Sometimes I encounter the perception that fairy tales and fantasy belong to children and teens, and those of a more mature outlook want “realistic” fare. These adults say they want books that delve into real life issues, a perspective that ignores the concepts of life, death, and morality explored in fantasy literature. As writers of fantasy and scholars, Chesterton, Tolkien, and Lewis all wrote articulate rebuttals to the concept that fantasy belongs only to the young. I don’t intend to retake territory they’ve already covered, rather, I’d like to highlight the historical role of fantastic stories.
Through many centuries, fairy tales and fantasy stories were the province of adults, not children. Ancient civilizations passed down epics and sagas, stories permeated with the supernatural that still dealt with the realities of life. They spoke to the culture in which they were formed, but retained a timeless quality that allows many of them to have an audience today.
So also the fables of old, exploring concepts of morality in a fantastic framework and attributed to men such as Aesop, were primarily fare for adult dialogue. It wasn’t until the 17th century, when John Locke and others suggested that they were well-suited to entertain and inform children that a new focus emerged and illustrated versions targeted at children became more common.
Like the epic fantasy tales of ancient and medieval lore and the fables passed down over many centuries, many famous fairy tales took their first written forms as stories penned for adults in the 17th and 18th centuries. Though they borrowed from earlier oral variants, these stories took on many of their distinctive elements during this era and explored the social realities of their day. Villenueve’s Beauty and The Beast is an excellent example of this, but many of the early written tales and collections of tales across cultures aimed to reach adults.
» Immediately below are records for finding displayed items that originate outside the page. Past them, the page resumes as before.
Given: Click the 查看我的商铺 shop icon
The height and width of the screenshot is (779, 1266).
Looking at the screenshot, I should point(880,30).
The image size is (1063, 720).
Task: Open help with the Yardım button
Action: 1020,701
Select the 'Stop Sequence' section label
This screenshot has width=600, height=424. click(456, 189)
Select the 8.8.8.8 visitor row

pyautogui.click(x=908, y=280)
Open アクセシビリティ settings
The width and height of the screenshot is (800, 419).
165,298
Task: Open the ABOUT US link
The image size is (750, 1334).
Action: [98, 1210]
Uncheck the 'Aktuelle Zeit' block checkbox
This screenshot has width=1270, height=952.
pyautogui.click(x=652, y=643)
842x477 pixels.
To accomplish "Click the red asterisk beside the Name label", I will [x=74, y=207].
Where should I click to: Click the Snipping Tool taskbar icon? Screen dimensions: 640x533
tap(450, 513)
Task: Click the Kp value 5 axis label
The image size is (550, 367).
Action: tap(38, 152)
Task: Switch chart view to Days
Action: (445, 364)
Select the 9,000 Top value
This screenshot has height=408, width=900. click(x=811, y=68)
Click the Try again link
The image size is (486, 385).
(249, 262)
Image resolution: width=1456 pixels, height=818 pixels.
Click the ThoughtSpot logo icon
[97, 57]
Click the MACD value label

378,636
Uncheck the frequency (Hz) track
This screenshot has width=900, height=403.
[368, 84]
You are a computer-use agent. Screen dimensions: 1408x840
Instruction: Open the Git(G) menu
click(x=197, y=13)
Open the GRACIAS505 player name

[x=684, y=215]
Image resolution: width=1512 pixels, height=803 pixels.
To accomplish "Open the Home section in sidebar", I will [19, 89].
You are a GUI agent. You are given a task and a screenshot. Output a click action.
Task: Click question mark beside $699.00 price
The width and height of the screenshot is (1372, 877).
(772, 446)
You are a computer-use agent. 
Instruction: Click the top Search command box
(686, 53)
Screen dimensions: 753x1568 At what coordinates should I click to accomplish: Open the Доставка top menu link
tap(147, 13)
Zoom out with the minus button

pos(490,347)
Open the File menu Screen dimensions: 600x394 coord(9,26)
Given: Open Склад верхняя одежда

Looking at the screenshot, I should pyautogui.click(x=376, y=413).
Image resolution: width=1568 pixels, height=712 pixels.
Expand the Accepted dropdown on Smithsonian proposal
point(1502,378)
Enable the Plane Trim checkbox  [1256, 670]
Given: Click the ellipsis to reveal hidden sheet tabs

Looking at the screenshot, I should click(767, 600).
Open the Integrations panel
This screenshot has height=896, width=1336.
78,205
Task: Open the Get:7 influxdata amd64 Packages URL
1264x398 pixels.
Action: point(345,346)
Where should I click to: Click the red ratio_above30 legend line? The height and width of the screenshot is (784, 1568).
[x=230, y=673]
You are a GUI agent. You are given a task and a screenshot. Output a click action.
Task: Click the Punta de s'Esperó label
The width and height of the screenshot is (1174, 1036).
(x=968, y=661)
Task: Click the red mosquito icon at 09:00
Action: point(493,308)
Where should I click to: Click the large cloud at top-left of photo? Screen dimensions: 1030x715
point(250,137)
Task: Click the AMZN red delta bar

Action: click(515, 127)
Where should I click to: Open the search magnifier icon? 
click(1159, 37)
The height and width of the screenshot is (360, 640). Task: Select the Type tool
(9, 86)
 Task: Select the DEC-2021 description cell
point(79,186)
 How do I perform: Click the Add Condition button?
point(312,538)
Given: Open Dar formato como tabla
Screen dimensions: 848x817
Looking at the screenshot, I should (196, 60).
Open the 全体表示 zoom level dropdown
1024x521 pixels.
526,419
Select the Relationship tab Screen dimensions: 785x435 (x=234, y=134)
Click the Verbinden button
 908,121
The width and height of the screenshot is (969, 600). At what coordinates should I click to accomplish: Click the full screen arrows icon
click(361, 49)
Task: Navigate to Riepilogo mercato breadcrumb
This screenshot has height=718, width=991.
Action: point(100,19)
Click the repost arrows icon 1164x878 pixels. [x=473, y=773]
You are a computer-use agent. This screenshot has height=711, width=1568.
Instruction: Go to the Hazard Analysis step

Thus the earliest fantastic tales explored varying perspectives of life and eternity, morals and virtue, but not in a manner aimed at children. Rather they primarily reached an adult audience, and today they can accomplish both. Perhaps Lewis expressed it best when he said, “The Fantastic or Mythical is a Mode available at all ages for some readers; for others, at none. At all ages, if it is well used by the author and meets the right reader, it has the same power: to generalise while remaining concrete, to present in palpable form not concepts or even experiences but whole classes of experience and to throw off irrelevancies. But at is best it an do more; it can give us experiences we have never had and thus, instead of ‘commenting on life,’ can add to it.”